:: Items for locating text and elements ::
/---
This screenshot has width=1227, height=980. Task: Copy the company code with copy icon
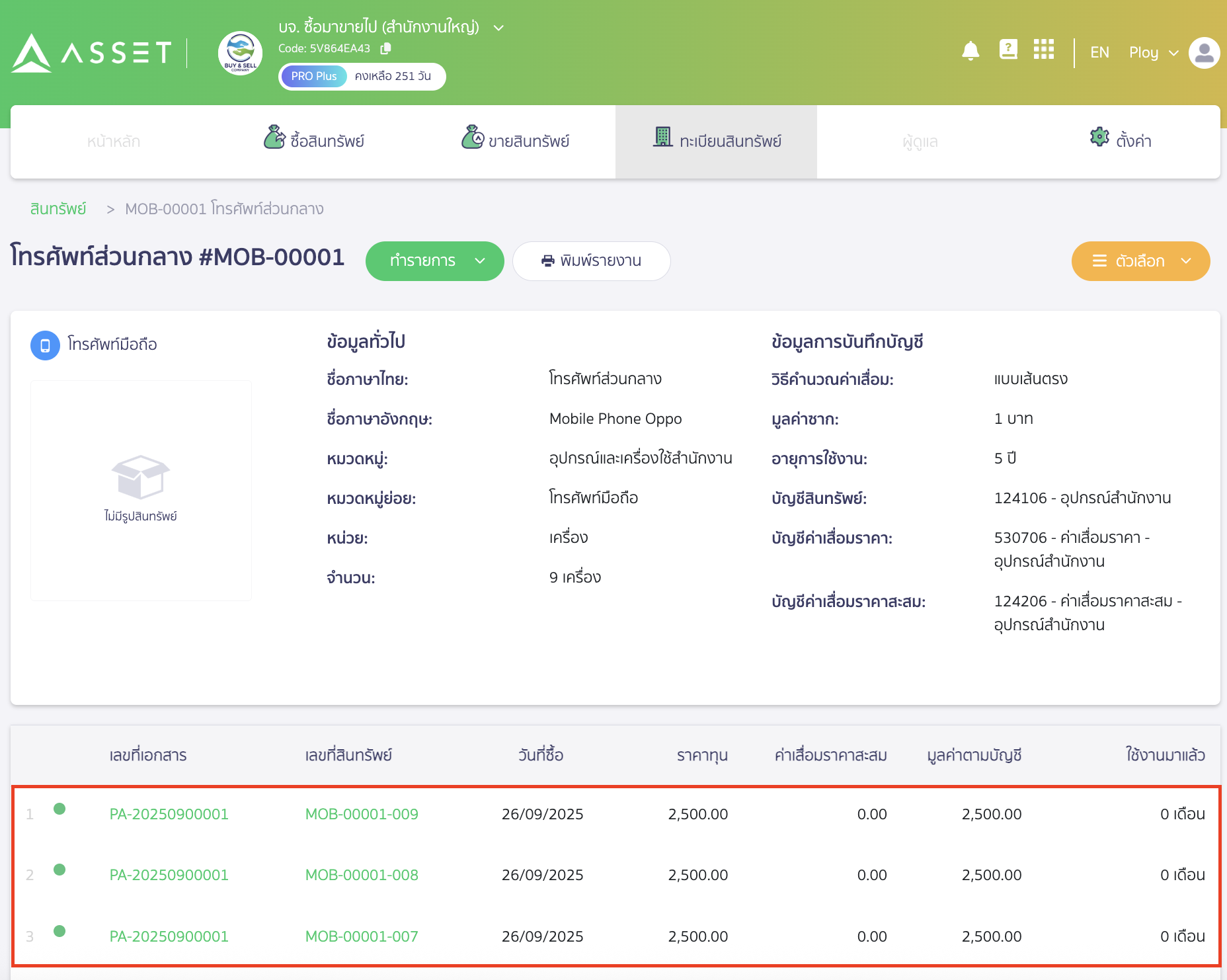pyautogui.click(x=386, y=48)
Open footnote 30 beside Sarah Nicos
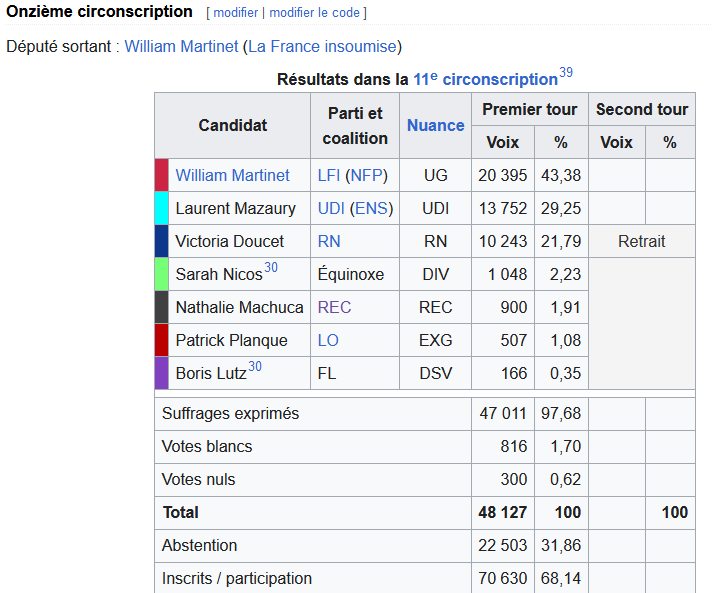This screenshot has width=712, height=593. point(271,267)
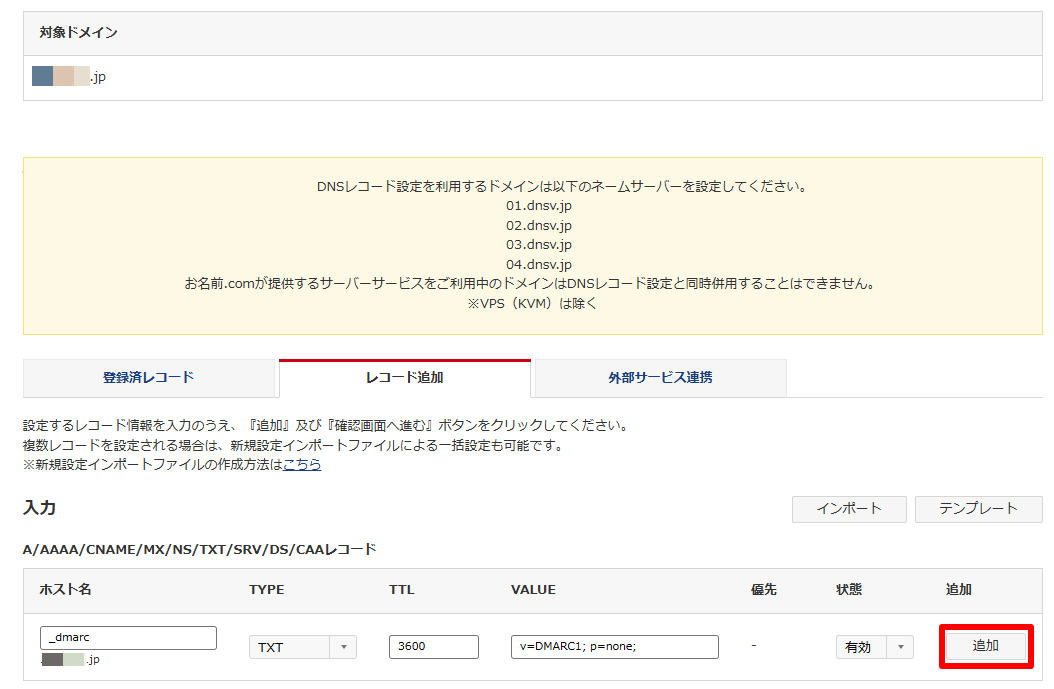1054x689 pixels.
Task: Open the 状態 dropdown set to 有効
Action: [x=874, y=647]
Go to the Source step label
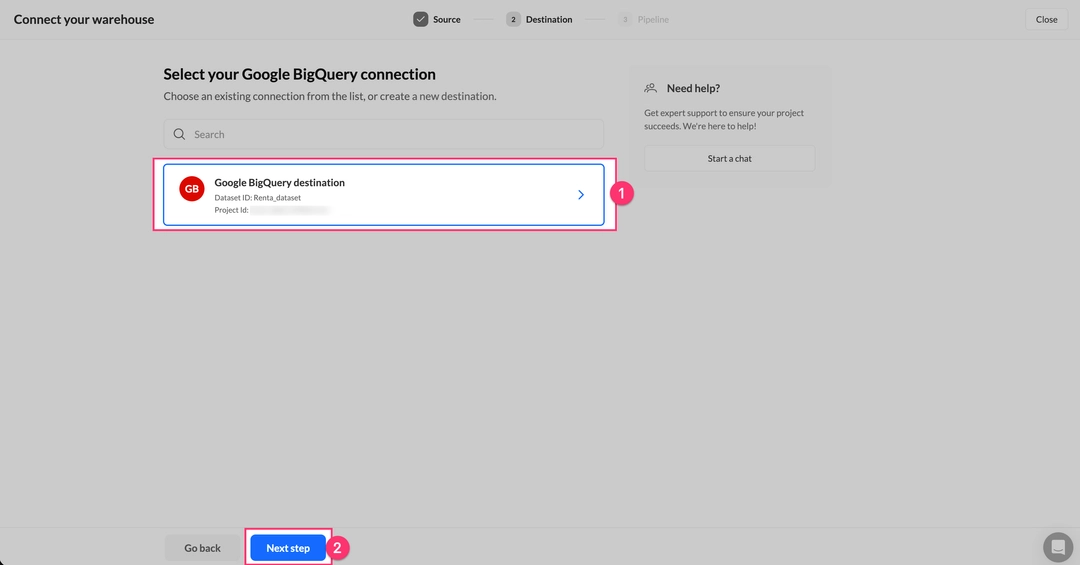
\---
:: Prompt ::
Can you turn every line of the items above into a Markdown table with the columns "Row" and "Line," leaving out blank lines and the pictures?

:: Solution to the exercise ::
| Row | Line |
|---|---|
| 1 | This screenshot has width=1227, height=980. Task: Copy the company code with copy icon |
| 2 | pyautogui.click(x=386, y=48) |
| 3 | Open footnote 30 beside Sarah Nicos |
| 4 | This screenshot has width=712, height=593. point(271,267) |
| 5 | 1054x689 pixels. |
| 6 | Task: Open the 状態 dropdown set to 有効 |
| 7 | Action: [x=874, y=647] |
| 8 | Go to the Source step label |